GIVEN ENTRIES Block Start
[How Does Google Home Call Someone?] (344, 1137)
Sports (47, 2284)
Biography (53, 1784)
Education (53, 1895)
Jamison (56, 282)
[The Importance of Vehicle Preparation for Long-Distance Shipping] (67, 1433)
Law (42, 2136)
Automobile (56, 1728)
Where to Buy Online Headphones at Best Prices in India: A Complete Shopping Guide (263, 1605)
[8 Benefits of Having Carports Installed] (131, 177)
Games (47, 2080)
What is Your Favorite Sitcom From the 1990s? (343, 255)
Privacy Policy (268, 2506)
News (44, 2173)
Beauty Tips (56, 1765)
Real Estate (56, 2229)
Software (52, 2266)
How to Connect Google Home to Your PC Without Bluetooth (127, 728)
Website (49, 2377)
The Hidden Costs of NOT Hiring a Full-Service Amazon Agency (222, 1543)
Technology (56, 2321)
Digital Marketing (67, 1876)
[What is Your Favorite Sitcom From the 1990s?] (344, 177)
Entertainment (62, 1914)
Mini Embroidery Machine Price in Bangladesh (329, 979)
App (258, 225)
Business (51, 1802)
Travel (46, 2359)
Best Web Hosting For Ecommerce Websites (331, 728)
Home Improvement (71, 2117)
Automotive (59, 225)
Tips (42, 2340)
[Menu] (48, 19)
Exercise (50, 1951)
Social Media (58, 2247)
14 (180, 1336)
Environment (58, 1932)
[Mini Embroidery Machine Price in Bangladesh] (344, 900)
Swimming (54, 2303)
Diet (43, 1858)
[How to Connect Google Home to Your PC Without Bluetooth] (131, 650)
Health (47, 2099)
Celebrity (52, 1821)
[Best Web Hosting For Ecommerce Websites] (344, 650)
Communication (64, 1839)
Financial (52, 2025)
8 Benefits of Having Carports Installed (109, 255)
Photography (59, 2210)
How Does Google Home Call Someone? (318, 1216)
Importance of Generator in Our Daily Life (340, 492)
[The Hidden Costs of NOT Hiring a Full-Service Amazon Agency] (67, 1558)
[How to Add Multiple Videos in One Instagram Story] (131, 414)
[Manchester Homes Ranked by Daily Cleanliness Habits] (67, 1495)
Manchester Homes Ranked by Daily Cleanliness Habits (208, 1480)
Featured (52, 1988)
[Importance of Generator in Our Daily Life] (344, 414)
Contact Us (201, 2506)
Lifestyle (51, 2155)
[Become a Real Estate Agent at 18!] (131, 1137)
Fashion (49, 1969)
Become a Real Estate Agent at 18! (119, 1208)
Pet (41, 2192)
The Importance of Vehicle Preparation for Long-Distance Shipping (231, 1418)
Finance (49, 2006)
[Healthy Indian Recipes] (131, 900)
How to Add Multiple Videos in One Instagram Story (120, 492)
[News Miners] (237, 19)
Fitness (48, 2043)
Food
GIVEN ENTRIES Block End
» INSTRUCTIONS FOR THE TASK
Without any change, reproduce the listing above in full.

» EXERCISE SOLUTION
[How Does Google Home Call Someone?] (344, 1137)
Sports (47, 2284)
Biography (53, 1784)
Education (53, 1895)
Jamison (56, 282)
[The Importance of Vehicle Preparation for Long-Distance Shipping] (67, 1433)
Law (42, 2136)
Automobile (56, 1728)
Where to Buy Online Headphones at Best Prices in India: A Complete Shopping Guide (263, 1605)
[8 Benefits of Having Carports Installed] (131, 177)
Games (47, 2080)
What is Your Favorite Sitcom From the 1990s? (343, 255)
Privacy Policy (268, 2506)
News (44, 2173)
Beauty Tips (56, 1765)
Real Estate (56, 2229)
Software (52, 2266)
How to Connect Google Home to Your PC Without Bluetooth (127, 728)
Website (49, 2377)
The Hidden Costs of NOT Hiring a Full-Service Amazon Agency (222, 1543)
Technology (56, 2321)
Digital Marketing (67, 1876)
[What is Your Favorite Sitcom From the 1990s?] (344, 177)
Entertainment (62, 1914)
Mini Embroidery Machine Price in Bangladesh (329, 979)
App (258, 225)
Business (51, 1802)
Travel (46, 2359)
Best Web Hosting For Ecommerce Websites (331, 728)
Home Improvement (71, 2117)
Automotive (59, 225)
Tips (42, 2340)
[Menu] (48, 19)
Exercise (50, 1951)
Social Media (58, 2247)
14 (180, 1336)
Environment (58, 1932)
[Mini Embroidery Machine Price in Bangladesh] (344, 900)
Swimming (54, 2303)
Diet (43, 1858)
[How to Connect Google Home to Your PC Without Bluetooth] (131, 650)
Health (47, 2099)
Celebrity (52, 1821)
[Best Web Hosting For Ecommerce Websites] (344, 650)
Communication (64, 1839)
Financial (52, 2025)
8 Benefits of Having Carports Installed (109, 255)
Photography (59, 2210)
How Does Google Home Call Someone? (318, 1216)
Importance of Generator in Our Daily Life (340, 492)
[The Hidden Costs of NOT Hiring a Full-Service Amazon Agency] (67, 1558)
[How to Add Multiple Videos in One Instagram Story] (131, 414)
[Manchester Homes Ranked by Daily Cleanliness Habits] (67, 1495)
Manchester Homes Ranked by Daily Cleanliness Habits (208, 1480)
Featured (52, 1988)
[Importance of Generator in Our Daily Life] (344, 414)
Contact Us (201, 2506)
Lifestyle (51, 2155)
[Become a Real Estate Agent at 18!] (131, 1137)
Fashion (49, 1969)
Become a Real Estate Agent at 18! (119, 1208)
Pet (41, 2192)
The Importance of Vehicle Preparation for Long-Distance Shipping (231, 1418)
Finance (49, 2006)
[Healthy Indian Recipes] (131, 900)
How to Add Multiple Videos in One Instagram Story (120, 492)
[News Miners] (237, 19)
Fitness (48, 2043)
Food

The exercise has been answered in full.